Spaniens „Boss der Bosse“ in Not

Die Fluglinie des Arbeitgeberpräsidenten ist insolvent. Die gesamte Firmengruppe wankt.

Madrid. Unter den Angestellten des Reiseunternehmens Viajes Marsans herrschte Jubel. Mitarbeiter einer Niederlassung in Madrid hatten bei der spanischen Weihnachtslotterie den Hauptgewinn gezogen und können mehr als 200 Millionen Euro unter sich aufteilen. Ihr Chef dagegen dürfte betrübt dreingeschaut haben. Am Tag der Ziehung kündigte die spanische Regierung der Fluggesellschaft Air Comet von Gerardo Díaz Ferrán die Lizenz auf.

Die zur Marsans-Gruppe gehörende Airline ist pleite. Laut Verkehrsminister José Blanco war Air Comet so bankrott, dass sie zuletzt "nicht einmal den Treibstoff für die Flugzeuge bezahlen konnte". Für Díaz Ferrán ist die Pleite besonders peinlich, denn er ist der Präsident des spanischen Arbeitgeberverbandes.
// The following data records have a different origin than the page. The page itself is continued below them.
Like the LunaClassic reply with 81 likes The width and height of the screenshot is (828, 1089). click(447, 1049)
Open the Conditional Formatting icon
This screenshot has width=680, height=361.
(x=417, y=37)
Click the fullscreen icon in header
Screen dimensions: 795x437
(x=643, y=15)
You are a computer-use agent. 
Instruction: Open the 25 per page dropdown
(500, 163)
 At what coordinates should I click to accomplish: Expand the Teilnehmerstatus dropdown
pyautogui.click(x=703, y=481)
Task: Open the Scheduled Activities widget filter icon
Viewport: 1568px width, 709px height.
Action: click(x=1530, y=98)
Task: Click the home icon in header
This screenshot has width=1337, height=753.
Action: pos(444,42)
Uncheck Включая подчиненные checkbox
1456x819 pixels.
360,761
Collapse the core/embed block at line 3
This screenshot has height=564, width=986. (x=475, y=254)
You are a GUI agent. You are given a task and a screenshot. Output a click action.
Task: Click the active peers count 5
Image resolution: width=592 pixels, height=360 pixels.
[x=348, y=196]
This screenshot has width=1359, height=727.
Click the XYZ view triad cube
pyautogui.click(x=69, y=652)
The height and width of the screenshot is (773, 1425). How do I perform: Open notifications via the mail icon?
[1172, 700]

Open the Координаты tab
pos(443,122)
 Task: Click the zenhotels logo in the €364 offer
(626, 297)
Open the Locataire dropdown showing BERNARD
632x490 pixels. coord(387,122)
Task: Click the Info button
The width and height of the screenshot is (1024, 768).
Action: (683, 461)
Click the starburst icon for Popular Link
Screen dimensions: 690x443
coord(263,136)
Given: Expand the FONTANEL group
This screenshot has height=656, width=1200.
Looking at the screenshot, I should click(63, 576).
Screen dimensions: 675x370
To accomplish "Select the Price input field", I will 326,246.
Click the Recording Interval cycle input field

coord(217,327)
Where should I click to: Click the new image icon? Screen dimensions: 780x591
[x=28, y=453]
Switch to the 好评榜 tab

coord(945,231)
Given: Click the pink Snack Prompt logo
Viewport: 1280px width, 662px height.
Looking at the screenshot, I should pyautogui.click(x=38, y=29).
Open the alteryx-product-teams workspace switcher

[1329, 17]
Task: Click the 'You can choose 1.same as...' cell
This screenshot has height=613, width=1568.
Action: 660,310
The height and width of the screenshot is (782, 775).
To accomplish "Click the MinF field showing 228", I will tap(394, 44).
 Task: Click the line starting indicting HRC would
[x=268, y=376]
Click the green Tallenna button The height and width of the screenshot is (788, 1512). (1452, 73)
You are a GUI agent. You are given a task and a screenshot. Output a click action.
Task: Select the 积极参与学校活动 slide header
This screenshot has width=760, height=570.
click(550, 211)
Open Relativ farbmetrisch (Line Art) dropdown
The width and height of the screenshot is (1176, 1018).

Die Madrider Presse forderte den 66-Jährigen einhellig zum Rücktritt auf. Ein Unternehmer, der seine Firma in den Ruin wirtschafte, könne nicht länger der "Boss der Bosse" sein, hieß es.

Die Pleite von Air Comet könnte weitere Kreise ziehen. Díaz Ferrán steht zusammen mit seinem Geschäftspartner Gonzalo Pascual an der Spitze des Firmen-Imperiums, der Grupo Marsans. Dabei handelt es sich um ein Geflecht von Dutzenden von Touristik-Firmen. Nun besteht die Gefahr, dass das Aus von Air Comet andere Firmen der Gruppe in den Abgrund reißt.

Díaz Ferrán ist einer jener Unternehmer, die den Tourismusboom in den 70er und 80er Jahren in Spanien zum Aufbau großer Reisekonzerne nutzten. Zur Grupo Marsans, die 11 600 Angestellte hat und drei Milliarden Euro Umsatz macht, gehören Fluglinien, Reisebüros, Tourveranstalter, Hotels und Busfirmen.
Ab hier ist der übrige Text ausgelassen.